Histone modifications differentially mark, in a combinatorial way, alternatively spliced exons, which in turn has an impact on the recruitment of the splicing regulators to the pre-mRNA via chromatin-adaptor complexes and/or modulation of RNA Polymerase II elongation rate.


A dynamic role for histone marks in EMT-dependent alternative splicing

(Alexandre Segelle and Jean-Phillipe Villemin)

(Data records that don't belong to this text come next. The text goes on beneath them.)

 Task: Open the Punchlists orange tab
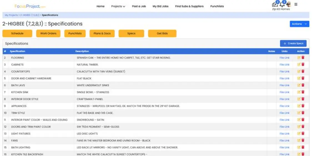coord(75,33)
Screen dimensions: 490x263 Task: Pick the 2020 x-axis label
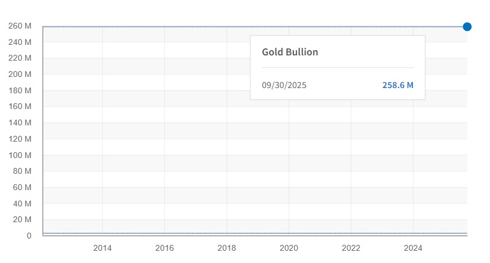pyautogui.click(x=289, y=248)
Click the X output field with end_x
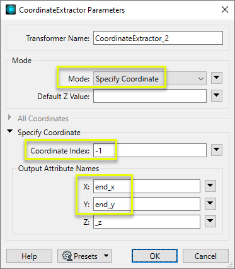This screenshot has width=235, height=269. pos(147,186)
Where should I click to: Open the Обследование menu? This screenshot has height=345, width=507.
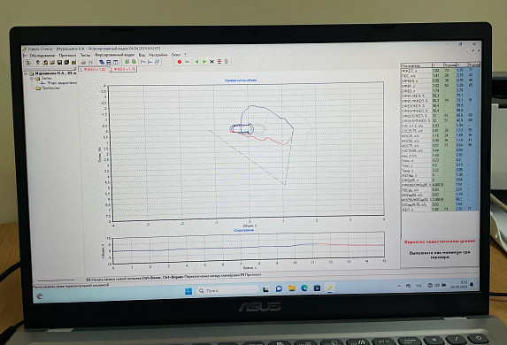coord(42,56)
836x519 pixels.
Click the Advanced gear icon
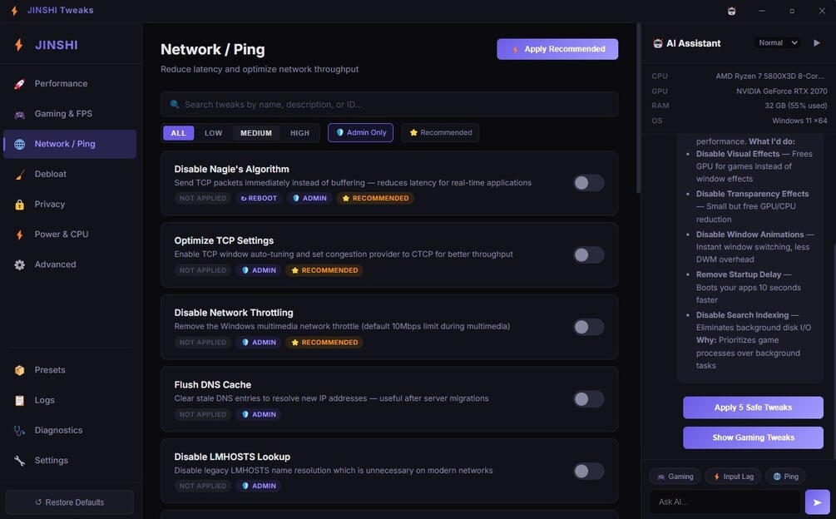click(19, 264)
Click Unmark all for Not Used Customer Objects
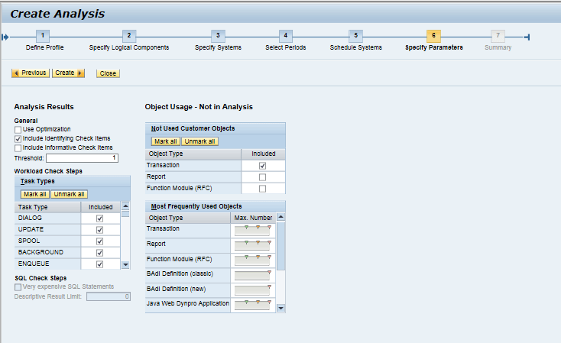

During EMT, there are well-known changes in alternative splicing that can happen early in the EMT, or later at more final stages of the reprogramming process. Moreover, we have found many of these alternatively spliced genes to be regulated by chromatin modifications, raising the question of what is the dynamic interplay between the two regulatory layers. In this project, we will combine genome-wide epigenomics and transcriptomics data with more classical molecular biology methodologies, to identify and correlate in time the changes in chromatin and lncRNAs with changes in splicing during EMT. As a final proof of the role of these histone marks in EMT-dependent splicing, we will adapt the CRISPR/dCas9 system to edit the epigenome exon-specifically and test the effect on alternative splicing.

Figure 3

By correlating in time (T0, T1, T6, T21 days) the genome-wide changes in alternative splicing, lncRNAs expression levels and histone modification enrichment levels during the establishment and maintenance of a new EMT-specific splicing program, we will identify novel regulators of splicing that will be further studied with more mechanistic approaches.


The role of enhancers in alternative splicing regulation

(Andrew Oldfield)

Recently, alternatively spliced exons have been shown to physically interact with distal regulatory sequences via chromatin looping. However a true functional study addressing the role of these physical interactions in alternative splicing is still missing. We aim to address this question by using conformation capture assays coupled to CHIP-seq to first identify all the splicing events that physically interact with enhancers during EMT and then to modify these enhancers to test the effect on alternative splicing.

Figure 4

Recently, enhancers have been shown to physically interact with alternatively spliced exons, but with no prove of a functional link. We propose that enhancers can target to the regulated exons, chromatin regulators that by protein-protein interaction can favor the recruitment of the splicing factors to the pre-mRNA, modulating like this the final splicing outcome.